SLIEPA should help attract investors but, for obvious reasons, Sierra Leone still lags far behind other countries in west Africa, particularly Ghana and Guinea. However, foreign firms are beginning to trickle in and a small private sector appears to be thriving. UK-based airline BMI has a direct route between London and Freetown (the capital of Sierra Leone), while telecoms operator Zain Communications and freight services firm Maersk are both active in the country. Mr Carew claims that, at a recent investment conference in Sierra Leone, close to 200 companies expressed an interest in investing in the country. These expressions of interest are in a very preliminary phase, but he is nonetheless encouraged. He says that in the past year SLIEPA has had 10 “successful investment stories” and he is hoping to boost that number to 20. While he recognises that this is not a huge number, it is substantial considering the country’s history.
Mr Carew spent a good part of his career, from 1979 to 1986, in Nigeria working for professional services firm KPMG. After this time he returned to Sierra Leone and remained with KPMG as an assistant manager. His role in Sierra Leone also included work with Gambia and Liberia. He denies that his experiences abroad influenced him politically, but says they have helped him see things from a wider perspective.
Perhaps this outlook explains part of the reason why he recently took part in a conference on international growth at the London School of Economics. Mr Carew says he was there to share experiences and learn from other policymakers, particularly the other western European politicians who were present. Mr Carew is also keen to learn from the experiences of China and India in developing their economies and opening themselves up to foreign trade, and while he is fully aware that Sierra Leone is in a completely different situation to the two emerging economic behemoths, he believes there are lessons to be learned from Asian success.
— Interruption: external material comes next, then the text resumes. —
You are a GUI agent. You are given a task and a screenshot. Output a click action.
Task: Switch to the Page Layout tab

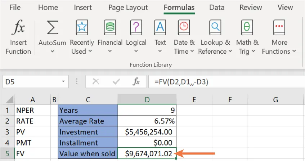pyautogui.click(x=128, y=7)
He says: “I’m here [at the conference] to share experiences and learn from policymakers. They have the academic slant here, and we can see what we can learn from them.”
Formerly Sierra Leone's finance minister, Mr Carew was moved to the trade and industry role in 2009 after a cabinet reshuffle. Rather than seeing this as a demotion, Mr Carew says he feels much more comfortable in a less bureaucratic role that he believes he can achieve much more in.
Mr Carew himself is not a member of parliament or an elected official, as under Sierra Leonean law the president is not obliged to choose members of parliament for his cabinet. With elections due in 2012, Mr Carew says he has no plans to stand and is very comfortable with his present status. However, he does hint that he may run for election in the future. He says: "The quick answer is no. But perhaps the answer is: who knows? I can run in my constituency if I determine that I can do that effectively. If I think I have enough people behind me, then maybe [I will run], but I am quite happy with what I am doing, and I am focusing on doing my job well.”